Problems:
**a.** From the text on the great commandments, reproduce everything from "The primary function" down to "comings of Christ.".
**b.** Shorten the paragraph beginning "The primary function of the law" in the text on the great commandments, keeping its main points.
**c.** Answer these questions using the text on the great commandments:
(i) Which book did the first great commandment come from?
(ii) Which commandment does the Romans 7 passage cite as the source of knowing about coveting?
(iii) According to John 1:17, through whom was the Law given?

-- START OF Text extract --

Jesus was tested one day by a lawyer and asked what the great commandment was.

“Teacher, which is the great commandment in the Law?”  And He said to him, “’You shall love the LORD your God with all your heart, and with all your soul, and with all your mind.’  This is the great and foremost commandment.  The second is like it, ‘You shall love your neighbor as yourself.’  On these two commandments depend the whole Law and the Prophets.” Matthew 22: 36 – 40

Jesus’ source of the second great commandment is Leviticus (the first great commandment was from Deuteronomy).

You shall not take vengeance, nor bear any grudge against the sons of your people, but you shall love your neighbor as yourself; I am the LORD.  Leviticus 19: 18

Regarding this law of God, the New Testament tells us this:

Now we know that whatever the Law says, it speaks to those who are under the Law, so that every mouth may be closed and all the world may become accountable to God; because by the works of the Law no flesh will be justified in His sight; for through the Law comes the knowledge of sin.  Romans 3: 19 – 20
…for all have sinned and fall short of the glory of God…Romans 3: 23
…for the Law brings about wrath…Romans 4: 15
I would not have come to know sin except through the Law; for I would not have known about coveting if the Law had not said “You shall not covet.”  But sin, taking opportunity through the commandment, produced in me coveting of every kind; for apart from the Law sin is dead.  I was once alive apart from the Law; but when the commandment came, sin became alive and I died; and this commandment, which was to result in life, proved to result in death for me; for sin, taking an opportunity through the commandment, deceived me and through it killed me.  Romans 7: 7 – 11
For as many as are of the works of the Law are under a curse; for it is written, “Cursed is everyone who does not abide by all things written in the book of the law, to perform them.”  Galatians 3: 10
For if a law had been given which was able to impart life, then righteousness would indeed have been based on law.  But the Scripture has shut up everyone under sin…Galatians 3: 21 – 22

The primary function of the law in Biblical teaching is to prepare you for the gospel of Jesus Christ by exposing your sins and your need for a salvation outside of the law.  For no one has ever “loved God and loved neighbor” according to the standards of God.  Without Christ we would be condemned.

For the Law was given through Moses; grace and truth were realized through Jesus Christ.  John 1: 17

Exodus

Pictured in the Passover are both the first and second comings of Christ.

-- END OF Text extract --
-- START OF Given information --

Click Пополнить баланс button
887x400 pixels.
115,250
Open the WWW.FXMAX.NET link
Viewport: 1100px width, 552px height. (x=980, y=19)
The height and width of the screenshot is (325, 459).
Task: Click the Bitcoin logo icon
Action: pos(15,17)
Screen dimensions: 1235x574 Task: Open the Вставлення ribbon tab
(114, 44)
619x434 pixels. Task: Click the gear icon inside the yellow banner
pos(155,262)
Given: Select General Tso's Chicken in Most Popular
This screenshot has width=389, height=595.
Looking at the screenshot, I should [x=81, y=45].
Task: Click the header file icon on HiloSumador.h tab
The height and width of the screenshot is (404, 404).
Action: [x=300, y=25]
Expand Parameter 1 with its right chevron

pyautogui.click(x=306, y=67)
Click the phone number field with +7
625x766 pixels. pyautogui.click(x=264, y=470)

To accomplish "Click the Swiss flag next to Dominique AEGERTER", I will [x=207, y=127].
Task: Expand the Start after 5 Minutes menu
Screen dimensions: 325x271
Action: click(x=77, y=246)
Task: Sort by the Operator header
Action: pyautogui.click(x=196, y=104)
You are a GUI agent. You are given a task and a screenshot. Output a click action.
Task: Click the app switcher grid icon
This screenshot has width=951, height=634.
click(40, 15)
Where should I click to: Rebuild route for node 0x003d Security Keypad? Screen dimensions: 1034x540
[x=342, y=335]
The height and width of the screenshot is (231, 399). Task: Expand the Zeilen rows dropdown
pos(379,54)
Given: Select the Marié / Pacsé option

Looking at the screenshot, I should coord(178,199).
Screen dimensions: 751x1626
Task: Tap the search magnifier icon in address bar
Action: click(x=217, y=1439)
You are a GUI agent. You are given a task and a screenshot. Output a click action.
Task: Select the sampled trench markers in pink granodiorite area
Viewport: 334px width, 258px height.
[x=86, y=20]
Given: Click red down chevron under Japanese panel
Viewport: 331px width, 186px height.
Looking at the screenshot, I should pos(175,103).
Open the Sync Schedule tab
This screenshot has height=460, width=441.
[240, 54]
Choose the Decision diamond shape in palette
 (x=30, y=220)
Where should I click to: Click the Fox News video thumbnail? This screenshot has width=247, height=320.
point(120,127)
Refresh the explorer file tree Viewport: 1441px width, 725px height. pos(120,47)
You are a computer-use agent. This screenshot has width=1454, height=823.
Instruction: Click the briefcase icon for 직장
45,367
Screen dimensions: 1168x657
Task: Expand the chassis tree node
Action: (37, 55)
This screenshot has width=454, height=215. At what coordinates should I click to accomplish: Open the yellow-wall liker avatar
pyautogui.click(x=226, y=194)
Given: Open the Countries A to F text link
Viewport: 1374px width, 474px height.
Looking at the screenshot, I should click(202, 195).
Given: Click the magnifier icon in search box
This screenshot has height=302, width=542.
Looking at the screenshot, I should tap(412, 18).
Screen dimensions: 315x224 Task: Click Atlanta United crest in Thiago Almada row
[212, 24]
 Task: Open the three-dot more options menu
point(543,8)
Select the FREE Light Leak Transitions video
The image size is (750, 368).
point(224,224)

-- END OF Given information --

Solutions to the exercise:
**a.**
The primary function of the law in Biblical teaching is to prepare you for the gospel of Jesus Christ by exposing your sins and your need for a salvation outside of the law.  For no one has ever “loved God and loved neighbor” according to the standards of God.  Without Christ we would be condemned.

For the Law was given through Moses; grace and truth were realized through Jesus Christ.  John 1: 17

Exodus

Pictured in the Passover are both the first and second comings of Christ.

**b.** According to Biblical teaching, the law mainly prepares people for the gospel of Jesus Christ by exposing their sins and their need for salvation outside the law. No one has ever loved God and neighbor by God's standards, so without Christ we would be condemned.

**c.**
(i) Deuteronomy
(ii) "You shall not covet."
(iii) Moses